On Robustness of Principal Component Regression

TL;DR

This paper demonstrates that principal component regression (PCR) is robust to noisy, missing, and mixed data types, providing finite-sample analysis and connecting it to robust synthetic control methods, with implications for privacy and matrix estimation.

Contribution

It establishes PCR's robustness without modifications, links it to robust synthetic control, and advances HSVT analysis with stronger norm guarantees.

Findings

PCR is equivalent to linear regression after HSVT preprocessing.

PCR's robustness allows it to handle noisy and transformed covariates.

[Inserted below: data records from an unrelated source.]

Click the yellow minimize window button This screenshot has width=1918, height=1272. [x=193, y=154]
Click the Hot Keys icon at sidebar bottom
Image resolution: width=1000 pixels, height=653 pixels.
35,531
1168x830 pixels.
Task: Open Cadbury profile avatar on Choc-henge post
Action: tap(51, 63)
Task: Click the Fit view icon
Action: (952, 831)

Finite-sample analysis of robust synthetic control is provided.

Abstract

Principal component regression (PCR) is a simple, but powerful and ubiquitously utilized method. Its effectiveness is well established when the covariates exhibit low-rank structure. However, its ability to handle settings with noisy, missing, and mixed-valued, i.e., discrete and continuous, covariates is not understood and remains an important open challenge. As the main contribution of this work we establish the robustness of PCR, without any change, in this respect and provide meaningful finite-sample analysis. To do so, we establish that PCR is equivalent to performing linear regression after pre-processing the covariate matrix via hard singular value thresholding (HSVT). As a result, in the context of counterfactual analysis using observational data, we show PCR is equivalent to the recently proposed robust variant of the synthetic control method, known as robust synthetic control (RSC). As an immediate consequence, we obtain finite-sample analysis of the RSC estimator that was previously absent. As an important contribution to the synthetic controls literature, we establish that an (approximate) linear synthetic control exists in the setting of a generalized factor model or latent variable model; traditionally in the literature, the existence of a synthetic control needs to be assumed to exist as an axiom. We further discuss a surprising implication of the robustness property of PCR with respect to noise, i.e., PCR can learn a good predictive model even if the covariates are tactfully transformed to preserve differential privacy. Finally, this work advances the state-of-the-art analysis for HSVT by establishing stronger guarantees with respect to the $\ell_{2, \infty}$-norm rather than the Frobenius norm as is commonly done in the matrix estimation literature, which may be of interest in its own right.